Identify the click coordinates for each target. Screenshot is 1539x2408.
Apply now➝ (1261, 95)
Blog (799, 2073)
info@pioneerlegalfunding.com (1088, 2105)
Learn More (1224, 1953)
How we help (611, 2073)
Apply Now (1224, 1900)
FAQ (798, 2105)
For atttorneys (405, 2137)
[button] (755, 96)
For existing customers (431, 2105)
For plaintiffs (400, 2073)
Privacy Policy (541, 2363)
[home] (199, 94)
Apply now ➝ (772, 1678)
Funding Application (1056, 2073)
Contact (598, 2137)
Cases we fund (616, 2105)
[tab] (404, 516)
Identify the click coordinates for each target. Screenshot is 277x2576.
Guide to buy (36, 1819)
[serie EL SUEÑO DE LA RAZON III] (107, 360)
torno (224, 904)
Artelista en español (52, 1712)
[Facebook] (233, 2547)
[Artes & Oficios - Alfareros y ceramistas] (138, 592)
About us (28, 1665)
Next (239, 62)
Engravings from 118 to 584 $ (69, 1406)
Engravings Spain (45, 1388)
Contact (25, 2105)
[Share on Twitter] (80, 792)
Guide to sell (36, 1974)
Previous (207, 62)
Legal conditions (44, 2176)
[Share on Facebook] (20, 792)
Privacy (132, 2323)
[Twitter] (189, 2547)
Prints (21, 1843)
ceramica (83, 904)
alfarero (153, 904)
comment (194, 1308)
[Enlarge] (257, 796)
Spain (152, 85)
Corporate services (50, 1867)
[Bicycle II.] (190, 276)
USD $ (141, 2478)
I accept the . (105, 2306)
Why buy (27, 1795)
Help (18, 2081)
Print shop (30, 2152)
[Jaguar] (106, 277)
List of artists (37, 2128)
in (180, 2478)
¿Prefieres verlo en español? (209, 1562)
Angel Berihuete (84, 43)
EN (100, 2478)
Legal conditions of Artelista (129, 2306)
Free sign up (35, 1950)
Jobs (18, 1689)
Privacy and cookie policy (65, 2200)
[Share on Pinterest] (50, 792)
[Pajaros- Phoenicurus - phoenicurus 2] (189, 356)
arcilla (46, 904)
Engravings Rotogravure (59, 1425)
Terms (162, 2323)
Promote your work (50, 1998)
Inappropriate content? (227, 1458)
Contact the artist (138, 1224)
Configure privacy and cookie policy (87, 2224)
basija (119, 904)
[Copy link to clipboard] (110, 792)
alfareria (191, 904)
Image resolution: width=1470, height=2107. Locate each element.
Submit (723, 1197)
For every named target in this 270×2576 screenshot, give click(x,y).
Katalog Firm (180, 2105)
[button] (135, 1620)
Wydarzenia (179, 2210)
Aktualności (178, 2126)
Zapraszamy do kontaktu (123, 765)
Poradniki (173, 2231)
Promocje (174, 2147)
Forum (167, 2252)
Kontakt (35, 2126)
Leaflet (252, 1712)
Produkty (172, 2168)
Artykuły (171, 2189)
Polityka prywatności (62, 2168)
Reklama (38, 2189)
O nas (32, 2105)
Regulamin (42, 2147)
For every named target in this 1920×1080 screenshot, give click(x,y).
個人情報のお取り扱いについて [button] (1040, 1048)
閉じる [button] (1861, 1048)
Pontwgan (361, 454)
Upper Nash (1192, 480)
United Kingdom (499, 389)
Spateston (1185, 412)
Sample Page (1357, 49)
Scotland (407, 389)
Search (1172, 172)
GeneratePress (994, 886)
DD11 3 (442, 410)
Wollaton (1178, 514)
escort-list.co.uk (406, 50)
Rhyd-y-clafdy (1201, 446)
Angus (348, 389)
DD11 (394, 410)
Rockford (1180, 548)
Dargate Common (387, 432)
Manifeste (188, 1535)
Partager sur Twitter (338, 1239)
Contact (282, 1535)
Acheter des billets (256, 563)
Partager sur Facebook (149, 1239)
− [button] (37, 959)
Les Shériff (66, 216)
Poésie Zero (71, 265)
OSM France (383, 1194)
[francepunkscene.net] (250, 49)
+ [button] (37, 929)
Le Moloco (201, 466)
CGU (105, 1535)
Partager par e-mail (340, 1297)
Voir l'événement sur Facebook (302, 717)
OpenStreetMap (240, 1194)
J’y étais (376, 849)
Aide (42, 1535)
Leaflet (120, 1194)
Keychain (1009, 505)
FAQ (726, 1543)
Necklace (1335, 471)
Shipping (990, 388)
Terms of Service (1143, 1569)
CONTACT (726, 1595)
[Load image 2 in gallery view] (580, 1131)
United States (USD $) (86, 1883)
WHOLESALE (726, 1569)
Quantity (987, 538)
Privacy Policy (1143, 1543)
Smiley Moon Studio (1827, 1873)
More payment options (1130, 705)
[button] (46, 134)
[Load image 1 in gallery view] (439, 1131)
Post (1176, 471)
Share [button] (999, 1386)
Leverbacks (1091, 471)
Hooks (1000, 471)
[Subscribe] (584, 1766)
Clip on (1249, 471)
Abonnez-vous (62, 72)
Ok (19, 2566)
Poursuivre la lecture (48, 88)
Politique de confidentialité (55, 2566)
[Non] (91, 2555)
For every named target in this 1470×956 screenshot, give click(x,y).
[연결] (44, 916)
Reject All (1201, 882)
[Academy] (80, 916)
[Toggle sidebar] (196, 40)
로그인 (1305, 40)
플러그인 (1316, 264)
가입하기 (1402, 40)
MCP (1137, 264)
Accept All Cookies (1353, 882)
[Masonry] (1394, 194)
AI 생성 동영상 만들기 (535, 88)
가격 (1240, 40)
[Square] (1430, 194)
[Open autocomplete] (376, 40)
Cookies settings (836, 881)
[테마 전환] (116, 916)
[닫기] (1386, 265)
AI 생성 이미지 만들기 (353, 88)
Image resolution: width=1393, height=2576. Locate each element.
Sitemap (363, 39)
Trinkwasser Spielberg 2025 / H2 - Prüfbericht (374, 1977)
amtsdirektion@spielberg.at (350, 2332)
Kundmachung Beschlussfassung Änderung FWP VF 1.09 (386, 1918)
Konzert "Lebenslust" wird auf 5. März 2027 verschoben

|---|

▶ **Work to complete**: The data must be transcribed in full. Every word stays the same.

▶ **Answer section**:
Identify the click coordinates for each target. Screenshot is 1539x2408.
Apply now➝ (1261, 95)
Blog (799, 2073)
info@pioneerlegalfunding.com (1088, 2105)
Learn More (1224, 1953)
How we help (611, 2073)
Apply Now (1224, 1900)
FAQ (798, 2105)
For atttorneys (405, 2137)
[button] (755, 96)
For existing customers (431, 2105)
For plaintiffs (400, 2073)
Privacy Policy (541, 2363)
[home] (199, 94)
Apply now ➝ (772, 1678)
Funding Application (1056, 2073)
Contact (598, 2137)
Cases we fund (616, 2105)
[tab] (404, 516)
Identify the click coordinates for each target. Screenshot is 277x2576.
Guide to buy (36, 1819)
[serie EL SUEÑO DE LA RAZON III] (107, 360)
torno (224, 904)
Artelista en español (52, 1712)
[Facebook] (233, 2547)
[Artes & Oficios - Alfareros y ceramistas] (138, 592)
About us (28, 1665)
Next (239, 62)
Engravings from 118 to 584 $ (69, 1406)
Engravings Spain (45, 1388)
Contact (25, 2105)
[Share on Twitter] (80, 792)
Guide to sell (36, 1974)
Previous (207, 62)
Legal conditions (44, 2176)
[Share on Facebook] (20, 792)
Privacy (132, 2323)
[Twitter] (189, 2547)
Prints (21, 1843)
ceramica (83, 904)
alfarero (153, 904)
comment (194, 1308)
[Enlarge] (257, 796)
Spain (152, 85)
Corporate services (50, 1867)
[Bicycle II.] (190, 276)
USD $ (141, 2478)
I accept the . (105, 2306)
Why buy (27, 1795)
Help (18, 2081)
Print shop (30, 2152)
[Jaguar] (106, 277)
List of artists (37, 2128)
in (180, 2478)
¿Prefieres verlo en español? (209, 1562)
Angel Berihuete (84, 43)
EN (100, 2478)
Legal conditions of Artelista (129, 2306)
Free sign up (35, 1950)
Jobs (18, 1689)
Privacy and cookie policy (65, 2200)
[Share on Pinterest] (50, 792)
[Pajaros- Phoenicurus - phoenicurus 2] (189, 356)
arcilla (46, 904)
Engravings Rotogravure (59, 1425)
Terms (162, 2323)
Promote your work (50, 1998)
Inappropriate content? (227, 1458)
Contact the artist (138, 1224)
Configure privacy and cookie policy (87, 2224)
basija (119, 904)
[Copy link to clipboard] (110, 792)
alfareria (191, 904)
Image resolution: width=1470, height=2107. Locate each element.
Submit (723, 1197)
For every named target in this 270×2576 screenshot, give click(x,y).
Katalog Firm (180, 2105)
[button] (135, 1620)
Wydarzenia (179, 2210)
Aktualności (178, 2126)
Zapraszamy do kontaktu (123, 765)
Poradniki (173, 2231)
Promocje (174, 2147)
Forum (167, 2252)
Kontakt (35, 2126)
Leaflet (252, 1712)
Produkty (172, 2168)
Artykuły (171, 2189)
Polityka prywatności (62, 2168)
Reklama (38, 2189)
O nas (32, 2105)
Regulamin (42, 2147)
For every named target in this 1920×1080 screenshot, give click(x,y).
個人情報のお取り扱いについて [button] (1040, 1048)
閉じる [button] (1861, 1048)
Pontwgan (361, 454)
Upper Nash (1192, 480)
United Kingdom (499, 389)
Spateston (1185, 412)
Sample Page (1357, 49)
Scotland (407, 389)
Search (1172, 172)
GeneratePress (994, 886)
DD11 3 (442, 410)
Wollaton (1178, 514)
escort-list.co.uk (406, 50)
Rhyd-y-clafdy (1201, 446)
Angus (348, 389)
DD11 (394, 410)
Rockford (1180, 548)
Dargate Common (387, 432)
Manifeste (188, 1535)
Partager sur Twitter (338, 1239)
Contact (282, 1535)
Acheter des billets (256, 563)
Partager sur Facebook (149, 1239)
− [button] (37, 959)
Les Shériff (66, 216)
Poésie Zero (71, 265)
OSM France (383, 1194)
[francepunkscene.net] (250, 49)
+ [button] (37, 929)
Le Moloco (201, 466)
CGU (105, 1535)
Partager par e-mail (340, 1297)
Voir l'événement sur Facebook (302, 717)
OpenStreetMap (240, 1194)
J’y étais (376, 849)
Aide (42, 1535)
Leaflet (120, 1194)
Keychain (1009, 505)
FAQ (726, 1543)
Necklace (1335, 471)
Shipping (990, 388)
Terms of Service (1143, 1569)
CONTACT (726, 1595)
[Load image 2 in gallery view] (580, 1131)
United States (USD $) (86, 1883)
WHOLESALE (726, 1569)
Quantity (987, 538)
Privacy Policy (1143, 1543)
Smiley Moon Studio (1827, 1873)
More payment options (1130, 705)
[button] (46, 134)
[Load image 1 in gallery view] (439, 1131)
Post (1176, 471)
Share [button] (999, 1386)
Leverbacks (1091, 471)
Hooks (1000, 471)
[Subscribe] (584, 1766)
Clip on (1249, 471)
Abonnez-vous (62, 72)
Ok (19, 2566)
Poursuivre la lecture (48, 88)
Politique de confidentialité (55, 2566)
[Non] (91, 2555)
For every named target in this 1470×956 screenshot, give click(x,y).
[연결] (44, 916)
Reject All (1201, 882)
[Academy] (80, 916)
[Toggle sidebar] (196, 40)
로그인 (1305, 40)
플러그인 (1316, 264)
가입하기 (1402, 40)
MCP (1137, 264)
Accept All Cookies (1353, 882)
[Masonry] (1394, 194)
AI 생성 동영상 만들기 (535, 88)
가격 (1240, 40)
[Square] (1430, 194)
[Open autocomplete] (376, 40)
Cookies settings (836, 881)
[테마 전환] (116, 916)
[닫기] (1386, 265)
AI 생성 이미지 만들기 (353, 88)
Image resolution: width=1393, height=2576. Locate each element.
Sitemap (363, 39)
Trinkwasser Spielberg 2025 / H2 - Prüfbericht (374, 1977)
amtsdirektion@spielberg.at (350, 2332)
Kundmachung Beschlussfassung Änderung FWP VF 1.09 (386, 1918)
Konzert "Lebenslust" wird auf 5. März 2027 verschoben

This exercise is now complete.